BEGIN
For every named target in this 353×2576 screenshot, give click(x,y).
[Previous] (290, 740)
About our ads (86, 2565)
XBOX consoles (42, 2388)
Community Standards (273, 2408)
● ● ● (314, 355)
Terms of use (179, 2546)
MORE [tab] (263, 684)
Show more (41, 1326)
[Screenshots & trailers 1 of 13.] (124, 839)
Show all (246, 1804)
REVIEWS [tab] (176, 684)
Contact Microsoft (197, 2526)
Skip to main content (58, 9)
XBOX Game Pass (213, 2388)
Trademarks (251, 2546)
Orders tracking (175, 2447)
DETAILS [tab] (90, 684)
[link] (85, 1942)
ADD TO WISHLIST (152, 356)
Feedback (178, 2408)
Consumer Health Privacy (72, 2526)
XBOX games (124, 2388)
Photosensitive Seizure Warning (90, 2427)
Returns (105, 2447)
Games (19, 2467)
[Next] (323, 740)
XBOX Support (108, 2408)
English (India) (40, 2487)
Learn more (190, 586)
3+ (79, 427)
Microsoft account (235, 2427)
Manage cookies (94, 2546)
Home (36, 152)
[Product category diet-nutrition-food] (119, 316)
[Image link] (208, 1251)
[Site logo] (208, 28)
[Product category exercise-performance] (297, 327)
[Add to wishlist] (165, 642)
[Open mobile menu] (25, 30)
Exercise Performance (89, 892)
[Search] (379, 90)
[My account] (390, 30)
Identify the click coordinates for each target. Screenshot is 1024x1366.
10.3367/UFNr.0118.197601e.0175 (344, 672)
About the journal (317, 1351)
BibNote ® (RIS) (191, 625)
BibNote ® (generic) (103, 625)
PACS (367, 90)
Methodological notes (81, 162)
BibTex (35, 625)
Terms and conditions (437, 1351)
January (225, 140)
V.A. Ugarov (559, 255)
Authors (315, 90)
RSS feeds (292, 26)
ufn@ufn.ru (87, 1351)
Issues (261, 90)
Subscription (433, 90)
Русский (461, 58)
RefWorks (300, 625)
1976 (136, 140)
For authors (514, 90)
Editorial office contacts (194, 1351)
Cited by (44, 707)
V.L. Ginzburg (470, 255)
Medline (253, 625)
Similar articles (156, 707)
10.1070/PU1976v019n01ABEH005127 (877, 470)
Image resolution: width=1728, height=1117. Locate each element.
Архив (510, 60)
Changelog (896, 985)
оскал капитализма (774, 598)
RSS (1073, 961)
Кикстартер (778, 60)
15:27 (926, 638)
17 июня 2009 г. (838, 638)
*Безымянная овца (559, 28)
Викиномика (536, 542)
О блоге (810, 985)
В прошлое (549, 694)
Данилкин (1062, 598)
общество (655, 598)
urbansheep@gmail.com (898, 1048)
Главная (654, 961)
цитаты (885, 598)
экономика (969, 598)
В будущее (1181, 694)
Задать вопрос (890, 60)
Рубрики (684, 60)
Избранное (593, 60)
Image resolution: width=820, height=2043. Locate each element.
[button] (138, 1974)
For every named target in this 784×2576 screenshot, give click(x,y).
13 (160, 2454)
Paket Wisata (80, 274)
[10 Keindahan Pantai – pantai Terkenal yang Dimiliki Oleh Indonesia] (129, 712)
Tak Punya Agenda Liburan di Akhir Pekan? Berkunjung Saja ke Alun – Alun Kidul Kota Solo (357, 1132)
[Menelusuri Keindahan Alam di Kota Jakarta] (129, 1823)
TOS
END
- [WORK ITEM]
Write the whole of the data out again exactly as it stands.

- [YOUR SOLUTION]
For every named target in this 353×2576 screenshot, give click(x,y).
[Previous] (290, 740)
About our ads (86, 2565)
XBOX consoles (42, 2388)
Community Standards (273, 2408)
● ● ● (314, 355)
Terms of use (179, 2546)
MORE [tab] (263, 684)
Show more (41, 1326)
[Screenshots & trailers 1 of 13.] (124, 839)
Show all (246, 1804)
REVIEWS [tab] (176, 684)
Contact Microsoft (197, 2526)
Skip to main content (58, 9)
XBOX Game Pass (213, 2388)
Trademarks (251, 2546)
Orders tracking (175, 2447)
DETAILS [tab] (90, 684)
[link] (85, 1942)
ADD TO WISHLIST (152, 356)
Feedback (178, 2408)
Consumer Health Privacy (72, 2526)
XBOX games (124, 2388)
Photosensitive Seizure Warning (90, 2427)
Returns (105, 2447)
Games (19, 2467)
[Next] (323, 740)
XBOX Support (108, 2408)
English (India) (40, 2487)
Learn more (190, 586)
3+ (79, 427)
Microsoft account (235, 2427)
Manage cookies (94, 2546)
Home (36, 152)
[Product category diet-nutrition-food] (119, 316)
[Image link] (208, 1251)
[Site logo] (208, 28)
[Product category exercise-performance] (297, 327)
[Add to wishlist] (165, 642)
[Open mobile menu] (25, 30)
Exercise Performance (89, 892)
[Search] (379, 90)
[My account] (390, 30)
Identify the click coordinates for each target. Screenshot is 1024x1366.
10.3367/UFNr.0118.197601e.0175 (344, 672)
About the journal (317, 1351)
BibNote ® (RIS) (191, 625)
BibNote ® (generic) (103, 625)
PACS (367, 90)
Methodological notes (81, 162)
BibTex (35, 625)
Terms and conditions (437, 1351)
January (225, 140)
V.A. Ugarov (559, 255)
Authors (315, 90)
RSS feeds (292, 26)
ufn@ufn.ru (87, 1351)
Issues (261, 90)
Subscription (433, 90)
Русский (461, 58)
RefWorks (300, 625)
1976 (136, 140)
For authors (514, 90)
Editorial office contacts (194, 1351)
Cited by (44, 707)
V.L. Ginzburg (470, 255)
Medline (253, 625)
Similar articles (156, 707)
10.1070/PU1976v019n01ABEH005127 (877, 470)
Image resolution: width=1728, height=1117. Locate each element.
Архив (510, 60)
Changelog (896, 985)
оскал капитализма (774, 598)
RSS (1073, 961)
Кикстартер (778, 60)
15:27 (926, 638)
17 июня 2009 г. (838, 638)
*Безымянная овца (559, 28)
Викиномика (536, 542)
О блоге (810, 985)
В прошлое (549, 694)
Данилкин (1062, 598)
общество (655, 598)
urbansheep@gmail.com (898, 1048)
Главная (654, 961)
цитаты (885, 598)
экономика (969, 598)
В будущее (1181, 694)
Задать вопрос (890, 60)
Рубрики (684, 60)
Избранное (593, 60)
Image resolution: width=820, height=2043. Locate each element.
[button] (138, 1974)
For every named target in this 784×2576 screenshot, give click(x,y).
13 (160, 2454)
Paket Wisata (80, 274)
[10 Keindahan Pantai – pantai Terkenal yang Dimiliki Oleh Indonesia] (129, 712)
Tak Punya Agenda Liburan di Akhir Pekan? Berkunjung Saja ke Alun – Alun Kidul Kota Solo (357, 1132)
[Menelusuri Keindahan Alam di Kota Jakarta] (129, 1823)
TOS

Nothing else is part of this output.